In an August 2017 order, the district court granted the Government's motion for summary judgment on both counts in the complaint, denied the defendants’ cross motions for summary judgment on count one, and denied defendants’ joint motion to disqualify the district judge.

In granting summary judgment for the Government on counts one and two, the district court concluded that Ileana had transferred her interests in the Driftwood property and Florida lawsuit “with actual intent to hinder, delay, or defraud a creditor” in violation of 28 U.S.C. § 3304(b)(1)(A). The court applied the so-called “badges of fraud” in 28 U.S.C. § 3304(b)(2), a non-exhaustive list of eleven factors courts may consider as indicia of fraudulent intent.5 Of the eleven factors, the court found that six applied to the transfer of the rights to the Florida lawsuit and seven applied to the conveyance of the Driftwood home. In particular, the court held that Ileana had not received “reasonably equivalent value” in return for her transfers. Regarding the Driftwood property, the court accepted the Government's valuation over that of the defendants and thus concluded that “the property had a value exceeding the $100 paid by Samuel at the time of transfer.” The court likewise concluded that Ileana's right to recover damages in the Florida lawsuit had value and that, when looking at the divorce decree on its face, Ileana had received far less in return.
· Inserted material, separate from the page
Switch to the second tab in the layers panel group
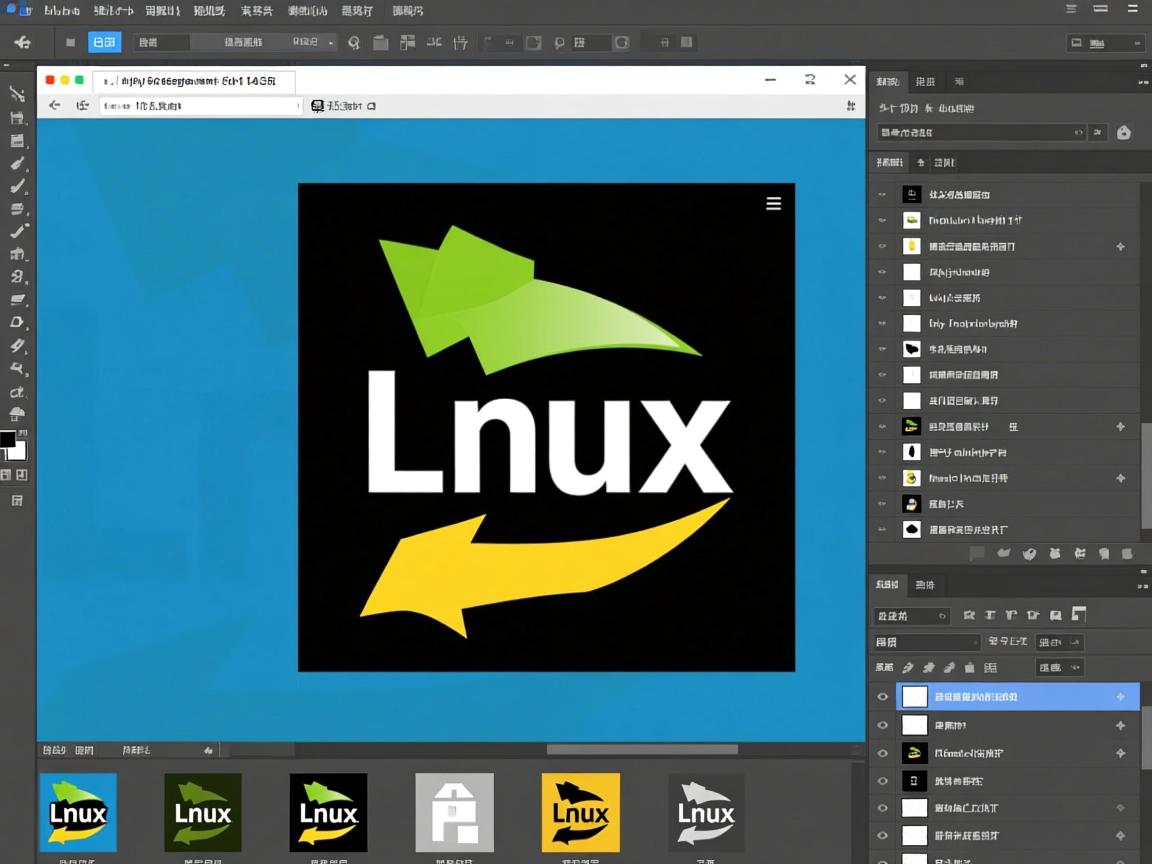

The court held in the alternative that the Government had proven constructive fraudulent transfer under § 3304(b)(1)(B). Constructive fraudulent transfer exists when the debtor (1) transfers an asset without receiving reasonably equivalent value in return and (2) “intended to incur, or believed or reasonably should have believed that he would incur, debts beyond his ability to pay as they became due.” 28 U.S.C. § 3304(b)(1)(B). The district court in its “badges of fraud” analysis had already determined that Ileana received less than reasonably equivalent value for the assets she transferred. In addition, the court found that Ileana “reasonably believed that she would have to pay a large restitution debt to the Plaintiff at the time both transfers were made.” There was thus no genuine issue of material fact as to whether Ileana had committed constructive fraud by transferring her assets.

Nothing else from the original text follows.